Tati wanted the film to be in color but look like it was filmed in black and white; an effect he had previously employed to some extent in Mon Oncle. Predominant colors are in shades of grey, blue, black, and greyish white. Green and red are used as occasional accent colors: for example, the greenish hue of patrons lit by a neon sign in a sterile and modern lunch counter, or the flashing red light on an office intercom. It has been said that Tati had one red item in every shot. Except for a single flower stall, there are no genuine green plants or trees on the set, though dull plastic plants adorn the outer balconies of some buildings, including the restaurant (the one location shot apart from the road to the airport). Thus, when the character of Barbara arrives at the Royal Garden restaurant in an emerald green dress seen as 'dated' by the other whispering female patrons clothed in dark attire, she visually contrasts not only with the other diners, but also with the entire physical environment of the film. As the characters in the restaurant scene begin to lose their normal social inhibitions and revel in the unraveling of their surroundings, Tati intensifies both color and lighting accordingly: late arrivals to the restaurant are less conservative, arriving in vibrant, often patterned clothing.

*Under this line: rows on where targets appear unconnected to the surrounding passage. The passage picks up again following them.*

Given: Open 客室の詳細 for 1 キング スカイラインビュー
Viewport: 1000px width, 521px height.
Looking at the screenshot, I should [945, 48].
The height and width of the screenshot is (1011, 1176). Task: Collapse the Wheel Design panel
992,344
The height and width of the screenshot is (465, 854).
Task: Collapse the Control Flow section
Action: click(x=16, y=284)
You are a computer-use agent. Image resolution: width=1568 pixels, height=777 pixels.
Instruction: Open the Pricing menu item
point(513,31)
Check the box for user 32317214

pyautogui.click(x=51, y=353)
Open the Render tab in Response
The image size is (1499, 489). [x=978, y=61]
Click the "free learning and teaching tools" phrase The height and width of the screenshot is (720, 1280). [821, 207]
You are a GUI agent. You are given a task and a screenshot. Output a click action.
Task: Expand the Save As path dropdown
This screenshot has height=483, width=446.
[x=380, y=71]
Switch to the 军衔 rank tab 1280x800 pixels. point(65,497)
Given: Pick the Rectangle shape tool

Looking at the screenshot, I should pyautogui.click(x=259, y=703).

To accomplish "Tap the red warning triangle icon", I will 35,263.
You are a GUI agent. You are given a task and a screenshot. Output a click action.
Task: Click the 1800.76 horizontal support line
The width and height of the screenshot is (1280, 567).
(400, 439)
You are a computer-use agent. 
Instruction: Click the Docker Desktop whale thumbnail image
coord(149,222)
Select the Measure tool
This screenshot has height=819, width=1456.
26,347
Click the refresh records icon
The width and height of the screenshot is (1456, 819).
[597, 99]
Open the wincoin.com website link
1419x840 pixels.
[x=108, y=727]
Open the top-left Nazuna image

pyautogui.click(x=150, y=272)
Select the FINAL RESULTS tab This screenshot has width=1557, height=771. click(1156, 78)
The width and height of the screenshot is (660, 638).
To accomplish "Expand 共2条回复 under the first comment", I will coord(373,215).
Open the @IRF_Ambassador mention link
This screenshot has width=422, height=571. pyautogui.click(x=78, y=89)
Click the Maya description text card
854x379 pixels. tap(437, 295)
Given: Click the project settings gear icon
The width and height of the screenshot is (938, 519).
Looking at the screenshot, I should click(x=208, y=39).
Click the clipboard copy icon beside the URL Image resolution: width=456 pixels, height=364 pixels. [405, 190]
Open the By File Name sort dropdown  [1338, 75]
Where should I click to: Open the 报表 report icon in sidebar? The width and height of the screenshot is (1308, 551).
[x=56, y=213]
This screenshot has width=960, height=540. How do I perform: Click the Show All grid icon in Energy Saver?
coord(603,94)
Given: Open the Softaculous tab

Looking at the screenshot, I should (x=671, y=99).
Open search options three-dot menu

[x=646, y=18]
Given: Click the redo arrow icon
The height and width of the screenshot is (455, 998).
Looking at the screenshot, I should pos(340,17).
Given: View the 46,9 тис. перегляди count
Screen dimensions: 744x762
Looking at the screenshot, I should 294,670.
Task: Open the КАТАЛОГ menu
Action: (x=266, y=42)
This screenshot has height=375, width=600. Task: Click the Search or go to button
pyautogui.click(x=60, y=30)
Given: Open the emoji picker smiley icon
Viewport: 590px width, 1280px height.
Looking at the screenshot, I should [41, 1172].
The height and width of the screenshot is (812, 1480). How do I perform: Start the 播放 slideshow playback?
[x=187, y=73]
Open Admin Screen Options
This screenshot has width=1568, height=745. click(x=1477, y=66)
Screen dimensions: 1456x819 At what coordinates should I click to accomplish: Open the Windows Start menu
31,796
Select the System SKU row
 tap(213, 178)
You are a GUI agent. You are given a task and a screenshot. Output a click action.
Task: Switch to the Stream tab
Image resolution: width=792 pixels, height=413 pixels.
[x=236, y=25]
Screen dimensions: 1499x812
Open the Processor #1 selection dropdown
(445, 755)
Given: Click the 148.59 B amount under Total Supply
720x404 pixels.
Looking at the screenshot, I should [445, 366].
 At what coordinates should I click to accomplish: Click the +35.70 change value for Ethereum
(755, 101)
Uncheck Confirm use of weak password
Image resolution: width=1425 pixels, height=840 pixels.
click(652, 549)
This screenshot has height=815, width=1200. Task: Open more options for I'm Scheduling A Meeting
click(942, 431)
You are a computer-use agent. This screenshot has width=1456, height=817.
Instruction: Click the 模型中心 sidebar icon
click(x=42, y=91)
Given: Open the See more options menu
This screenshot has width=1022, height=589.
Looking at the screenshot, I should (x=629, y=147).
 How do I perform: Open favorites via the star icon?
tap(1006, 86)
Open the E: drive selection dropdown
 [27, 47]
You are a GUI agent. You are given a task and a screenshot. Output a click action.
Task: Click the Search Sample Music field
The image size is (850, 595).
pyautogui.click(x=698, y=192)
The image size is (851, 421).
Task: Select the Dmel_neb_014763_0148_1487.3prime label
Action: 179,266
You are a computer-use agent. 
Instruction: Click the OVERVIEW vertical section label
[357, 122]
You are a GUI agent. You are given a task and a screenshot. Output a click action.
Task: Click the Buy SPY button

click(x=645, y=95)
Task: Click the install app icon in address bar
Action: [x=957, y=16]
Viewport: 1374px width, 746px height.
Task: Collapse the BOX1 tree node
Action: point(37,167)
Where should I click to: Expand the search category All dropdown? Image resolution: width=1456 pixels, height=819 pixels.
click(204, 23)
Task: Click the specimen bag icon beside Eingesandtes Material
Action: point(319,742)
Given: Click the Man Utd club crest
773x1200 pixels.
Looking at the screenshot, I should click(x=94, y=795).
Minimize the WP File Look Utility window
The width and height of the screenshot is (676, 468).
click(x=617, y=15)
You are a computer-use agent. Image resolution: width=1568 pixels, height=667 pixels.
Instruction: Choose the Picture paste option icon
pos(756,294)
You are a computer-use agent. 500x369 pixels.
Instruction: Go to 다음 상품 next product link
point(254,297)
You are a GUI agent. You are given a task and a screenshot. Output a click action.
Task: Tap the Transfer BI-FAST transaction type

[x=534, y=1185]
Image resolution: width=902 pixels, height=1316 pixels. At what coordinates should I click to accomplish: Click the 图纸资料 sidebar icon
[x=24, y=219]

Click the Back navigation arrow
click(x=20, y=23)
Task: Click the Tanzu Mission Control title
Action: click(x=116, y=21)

Tati detested close-ups, considering them crude, and shot in medium-format 70 mm film so that all the actors and their physical movements would be visible, even when they were in the far background of a group scene. He used sound rather than visual cues to direct the audience's attention; with the large image size, sound could be both high and low in the image as well as left and right.[1] As with most Tati films, sound effects were utilized to intensify comedic effect; Leonard Maltin wrote that Tati was the "only man in movie history to get a laugh out of the hum of a neon sign!"[2] Almost the entire film was dubbed after shooting; the editing process took nine months.
"If Play Time has a plot, it's how the curve comes to reassert itself over the straight line."[1] This progression is carried out in numerous ways. At the beginning of the film, people walk in straight lines and turn on right angles. Only working-class construction workers (representing Hulot's 'old Paris', celebrated in Mon Oncle) and two music-loving teenagers move in a curvaceous and naturally human way. Some of this robotlike behavior begins to loosen in the restaurant scene near the end of the film, as the participants set aside their assigned roles and learn to enjoy themselves after a plague of opening-night disasters. Throughout the film, the American tourists are continually lined up and counted, though Barbara keeps escaping and must be frequently called back to conform with the others. By the end, she has united the curve and the line (Hulot's gift, a square scarf, is fitted to her round head); her straight bus ride back to the airport becomes lost in a seemingly endless traffic circle that has the atmosphere of a carnival ride.
When possible, Tati cast nonprofessionals. He wanted people whose inner essence matched their characters and who could move in the way he wanted.